---
license: apache-2.0
pipeline_tag: image-to-text
---

# Moonline

Moonline is a fork of [moondream2](https://huggingface.co/vikhyatk/moondream2). It combines the image to text generation with a modification of
[outlines](https://github.com/outlines-dev/outlines) to be able to generate text according to a specific pydantic model.

## Model Details

The weights and the model strcture are directly from moondream2. The difference is that the Phi text model is swapped with a Phi model, that
generates text according to a given structure.

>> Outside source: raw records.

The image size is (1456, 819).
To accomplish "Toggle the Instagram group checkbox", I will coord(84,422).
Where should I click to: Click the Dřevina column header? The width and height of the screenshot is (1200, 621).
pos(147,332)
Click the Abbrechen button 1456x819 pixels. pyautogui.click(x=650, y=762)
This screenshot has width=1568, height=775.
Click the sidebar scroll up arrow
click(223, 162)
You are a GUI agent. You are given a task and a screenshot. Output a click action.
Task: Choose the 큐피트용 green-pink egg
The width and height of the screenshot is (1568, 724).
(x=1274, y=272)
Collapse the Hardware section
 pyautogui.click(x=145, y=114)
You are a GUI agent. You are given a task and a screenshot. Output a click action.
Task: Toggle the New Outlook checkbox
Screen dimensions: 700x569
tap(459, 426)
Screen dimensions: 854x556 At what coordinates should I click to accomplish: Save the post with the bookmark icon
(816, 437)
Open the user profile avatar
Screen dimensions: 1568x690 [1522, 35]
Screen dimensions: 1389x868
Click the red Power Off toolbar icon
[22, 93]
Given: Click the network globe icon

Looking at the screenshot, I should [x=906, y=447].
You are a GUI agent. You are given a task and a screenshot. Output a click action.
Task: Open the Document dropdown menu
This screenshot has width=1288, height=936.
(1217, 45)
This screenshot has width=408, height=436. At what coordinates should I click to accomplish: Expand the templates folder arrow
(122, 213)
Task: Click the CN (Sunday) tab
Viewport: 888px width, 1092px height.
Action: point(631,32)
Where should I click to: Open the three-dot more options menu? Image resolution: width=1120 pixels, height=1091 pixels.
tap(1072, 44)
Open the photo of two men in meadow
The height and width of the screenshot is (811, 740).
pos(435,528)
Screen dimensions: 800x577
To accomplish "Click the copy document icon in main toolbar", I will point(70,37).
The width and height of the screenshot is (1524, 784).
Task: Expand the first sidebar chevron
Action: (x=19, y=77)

Since the outlines API doesn't work directly on embeddings, only the relevant parts are
copy+pased and modified.

### How to use

The best way to start is by cloning the repo and running `example.py`.
Make sure to set up a virtual enviroment and install the dependencies from the requirements.txt

The example.py runs through a simple example of generating a description and a mood for the farm image.

```python
from PIL import Image
from transformers import AutoTokenizer
from pydantic import BaseModel 
from enum import Enum

from moonline import Moonline 

def main():
    class Mood(Enum):
        sad = "sad"
        happy = "happy"
        angry = "angry"
        neutral = "neutral"

    class ExampleModel(BaseModel):
        description: str
        mood: Mood

    prompt = f"""
    Your job is to describe the image.
    Please answer in json with the following format: {ExampleModel.__annotations__}
    """
    
    image_path = "example.png"
    prompt = prompt

    model_id = "vikhyatk/moondream2"
    revision = "2024-04-02"
    tokenizer = AutoTokenizer.from_pretrained(model_id, revision=revision)
    moonline = Moonline.from_pretrained(
        model_id,
        revision=revision,
    ).to()
    moonline.eval()

    image = Image.open(image_path)
    image_embeds = moonline.encode_image(image)
    fsm = moonline.generate_fsm(ExampleModel, tokenizer)

    answer = moonline.answer_question(image_embeds, prompt, tokenizer, fsm)
    print(f"answer: {answer}")


if __name__ == "__main__":
    main()
```

The result is something like this:

```json
{
  "description": "A cartoon house is shown sitting on a dirt road with a long gravel path. Plants and trees surround the house. In the distance, there is a canal or pond with ducks swimming about. The scene is full of greenery, and flowers bloom among the vegetation. The sky is a clear blue, and a lush, verdant landscape can be spotted in the background. There is a pathway leading towards the house.",
  "mood": "happy"
}
```

### Limitations

The model hallucinetes especially in cases where a field is given, that doesn't exist in the image.
This can be alleviated by giving `None` options or guidance in the prompt. But in my experience this doesn't solve the issue fully.

Moondream is also not specifically trained on json output. I expect results would be improved by fine-tuning on json descriptions of
images. Especially cases where missing fields are present.